WORK ORDER: Look for the word "computer" in the data below, and copy every line that holds it.

Stored items:

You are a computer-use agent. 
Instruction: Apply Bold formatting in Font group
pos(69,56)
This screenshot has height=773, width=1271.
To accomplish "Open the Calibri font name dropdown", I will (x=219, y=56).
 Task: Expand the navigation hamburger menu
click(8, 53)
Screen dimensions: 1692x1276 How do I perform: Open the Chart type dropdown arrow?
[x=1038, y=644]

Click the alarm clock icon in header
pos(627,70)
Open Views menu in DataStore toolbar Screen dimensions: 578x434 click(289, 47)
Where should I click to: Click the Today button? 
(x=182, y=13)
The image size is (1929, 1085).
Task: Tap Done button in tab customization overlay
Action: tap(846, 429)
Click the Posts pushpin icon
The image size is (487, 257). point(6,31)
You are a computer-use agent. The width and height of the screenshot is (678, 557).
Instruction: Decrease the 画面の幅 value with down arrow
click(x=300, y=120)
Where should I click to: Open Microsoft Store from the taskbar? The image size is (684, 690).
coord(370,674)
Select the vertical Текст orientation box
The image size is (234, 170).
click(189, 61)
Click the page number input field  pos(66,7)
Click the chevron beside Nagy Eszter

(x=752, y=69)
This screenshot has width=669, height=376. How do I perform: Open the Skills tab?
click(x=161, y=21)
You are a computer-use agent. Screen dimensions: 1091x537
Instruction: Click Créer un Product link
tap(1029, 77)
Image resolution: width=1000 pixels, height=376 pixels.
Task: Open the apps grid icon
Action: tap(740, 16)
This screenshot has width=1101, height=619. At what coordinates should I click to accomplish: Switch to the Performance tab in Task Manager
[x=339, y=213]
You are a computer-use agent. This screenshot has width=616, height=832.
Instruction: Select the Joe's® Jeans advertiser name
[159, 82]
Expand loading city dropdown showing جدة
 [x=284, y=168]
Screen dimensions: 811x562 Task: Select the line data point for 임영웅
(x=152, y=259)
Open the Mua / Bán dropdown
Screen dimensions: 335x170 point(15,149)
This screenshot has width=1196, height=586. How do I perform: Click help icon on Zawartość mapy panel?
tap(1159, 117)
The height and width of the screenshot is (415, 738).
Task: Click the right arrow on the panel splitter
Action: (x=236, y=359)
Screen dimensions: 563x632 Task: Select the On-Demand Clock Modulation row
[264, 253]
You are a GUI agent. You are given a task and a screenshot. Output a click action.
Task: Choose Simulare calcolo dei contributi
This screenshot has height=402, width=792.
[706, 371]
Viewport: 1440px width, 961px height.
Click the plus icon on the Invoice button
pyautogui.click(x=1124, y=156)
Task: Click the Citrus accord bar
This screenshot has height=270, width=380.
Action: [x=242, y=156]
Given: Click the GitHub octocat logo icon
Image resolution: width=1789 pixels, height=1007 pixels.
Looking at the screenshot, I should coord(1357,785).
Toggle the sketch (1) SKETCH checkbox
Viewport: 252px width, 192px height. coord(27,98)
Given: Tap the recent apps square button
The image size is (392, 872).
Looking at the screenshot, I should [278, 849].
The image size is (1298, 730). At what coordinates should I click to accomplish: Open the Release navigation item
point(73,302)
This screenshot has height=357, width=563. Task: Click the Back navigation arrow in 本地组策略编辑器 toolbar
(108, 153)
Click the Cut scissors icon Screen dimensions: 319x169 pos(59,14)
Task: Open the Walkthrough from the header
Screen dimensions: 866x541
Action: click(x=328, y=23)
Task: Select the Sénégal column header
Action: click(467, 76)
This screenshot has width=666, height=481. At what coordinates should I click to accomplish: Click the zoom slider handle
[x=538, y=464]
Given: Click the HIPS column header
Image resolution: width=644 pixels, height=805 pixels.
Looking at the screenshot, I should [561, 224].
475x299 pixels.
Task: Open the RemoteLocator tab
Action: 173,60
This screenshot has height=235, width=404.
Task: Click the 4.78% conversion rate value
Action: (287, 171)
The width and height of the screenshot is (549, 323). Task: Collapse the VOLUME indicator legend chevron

YOUR SOLUTION:
You are a computer-use agent. 
You are a computer-use agent. The width and height of the screenshot is (678, 557).
You are a computer-use agent. Screen dimensions: 1091x537
You are a computer-use agent. This screenshot has width=616, height=832.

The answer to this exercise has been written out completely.